• _YOUR OBJECTIVE_: Transcribe the line holding "Image resolution: width=1456" together with every line after it, through the end of the records, exactly and with no pictures.

BEGIN THE RECORDS

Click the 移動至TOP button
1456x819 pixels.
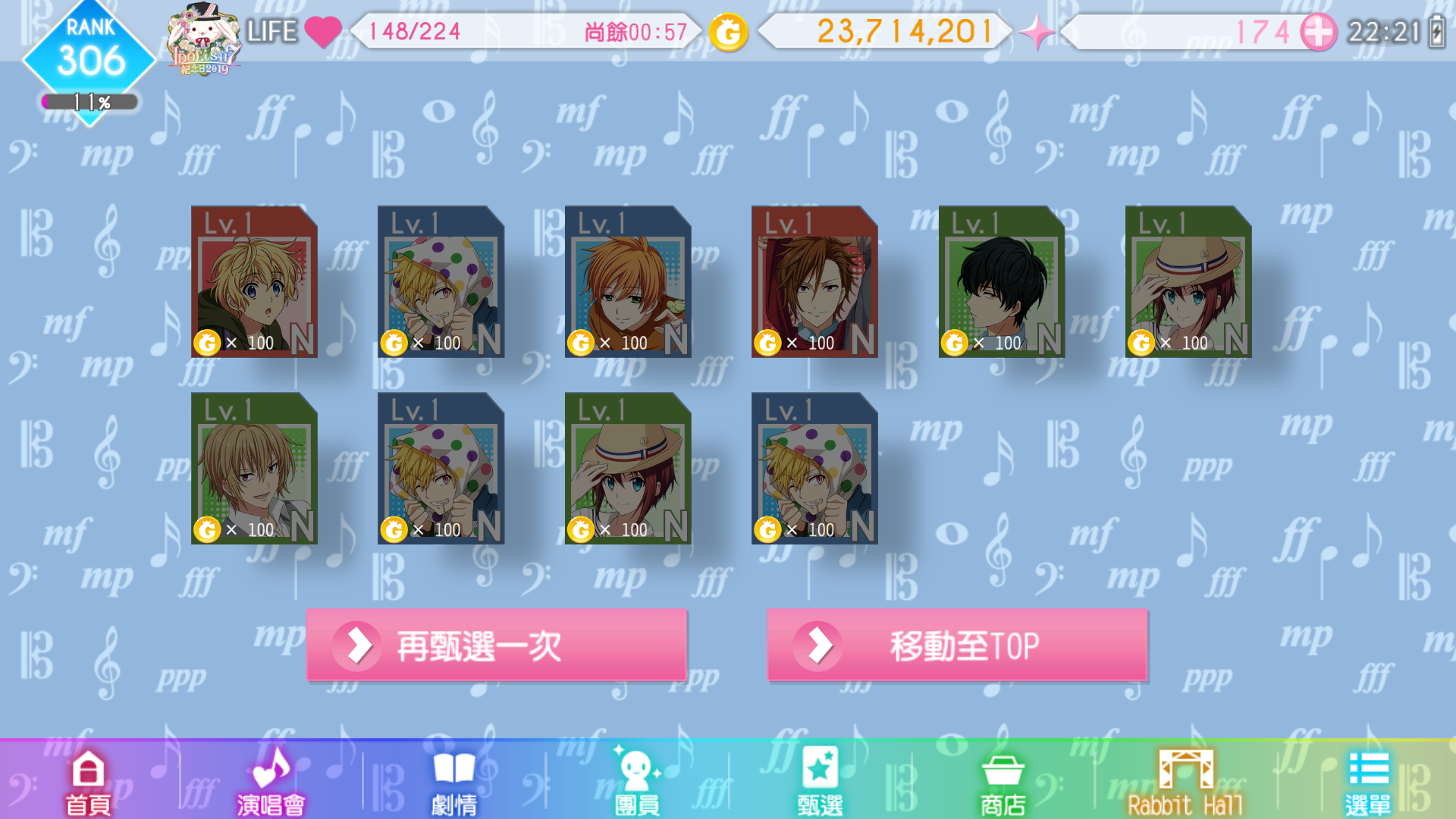click(x=957, y=645)
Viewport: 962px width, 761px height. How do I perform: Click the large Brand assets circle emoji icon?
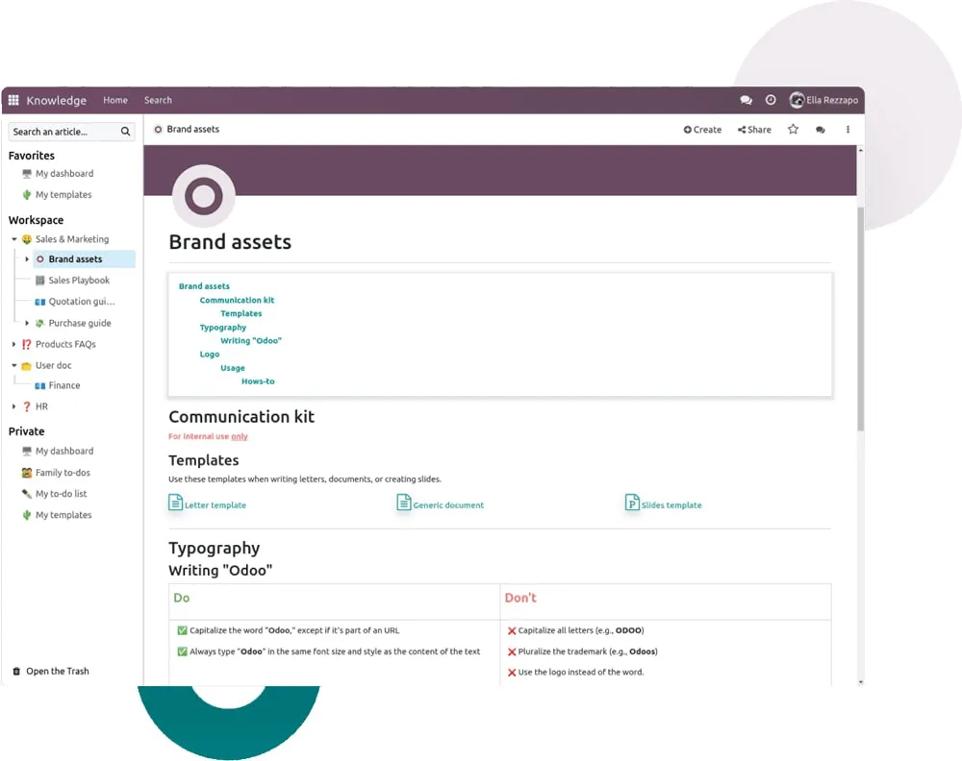pyautogui.click(x=204, y=196)
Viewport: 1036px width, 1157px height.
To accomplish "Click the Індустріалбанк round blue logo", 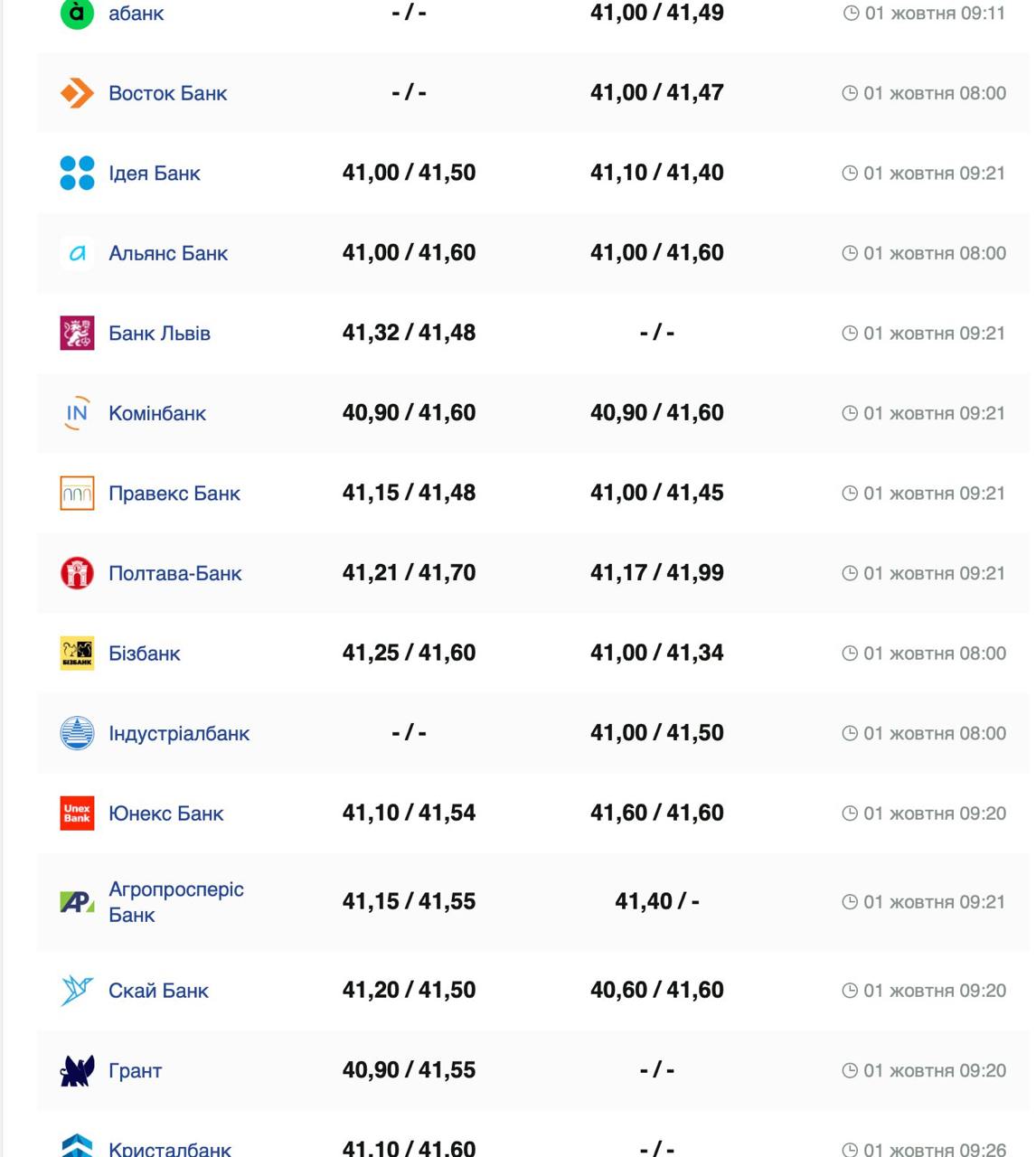I will tap(77, 733).
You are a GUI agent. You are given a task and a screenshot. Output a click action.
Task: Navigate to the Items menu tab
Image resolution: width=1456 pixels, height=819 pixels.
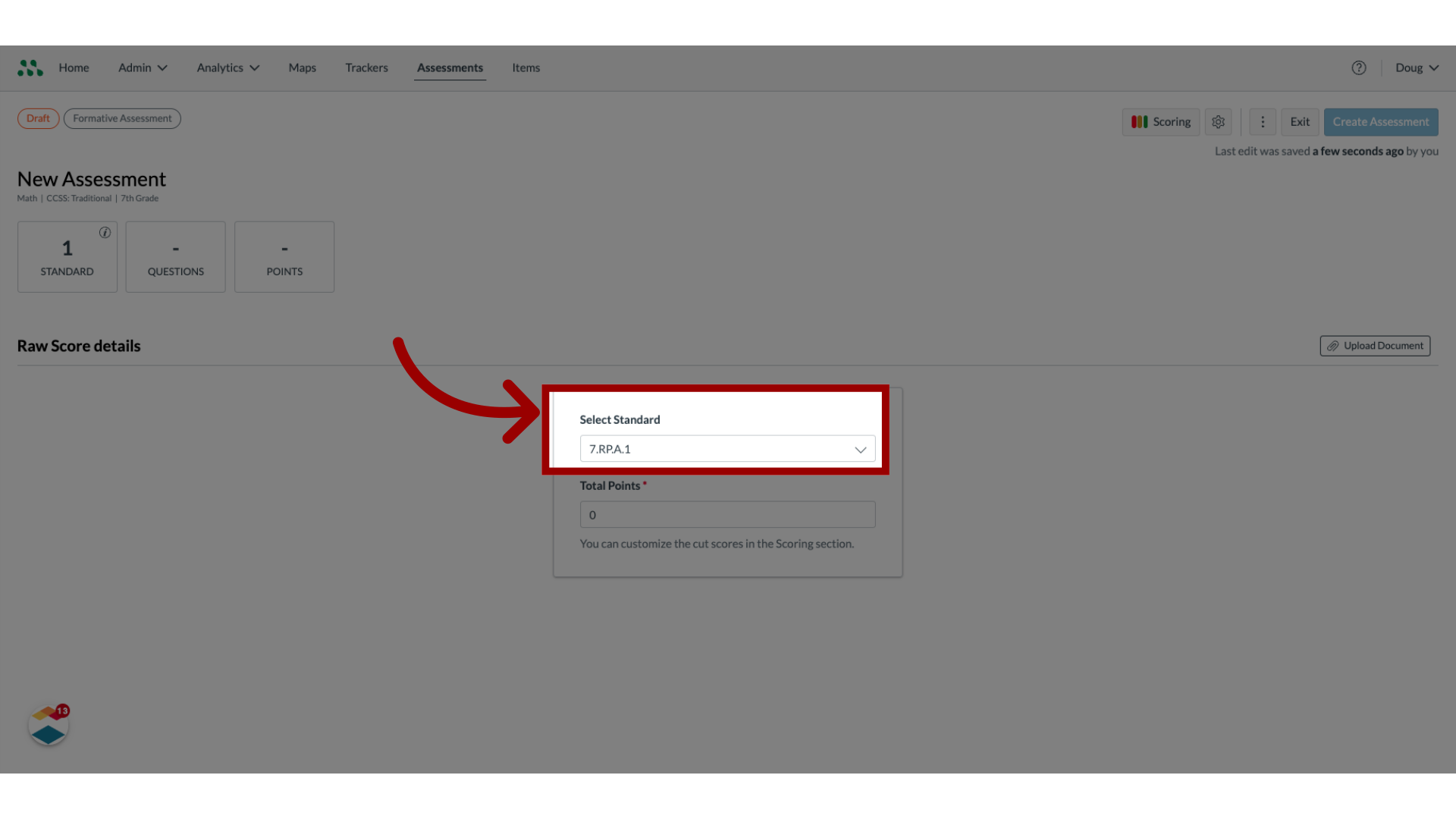526,68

END THE RECORDS

• _ANSWER FOR THIS EXERCISE_:
Image resolution: width=1456 pixels, height=819 pixels.
526,68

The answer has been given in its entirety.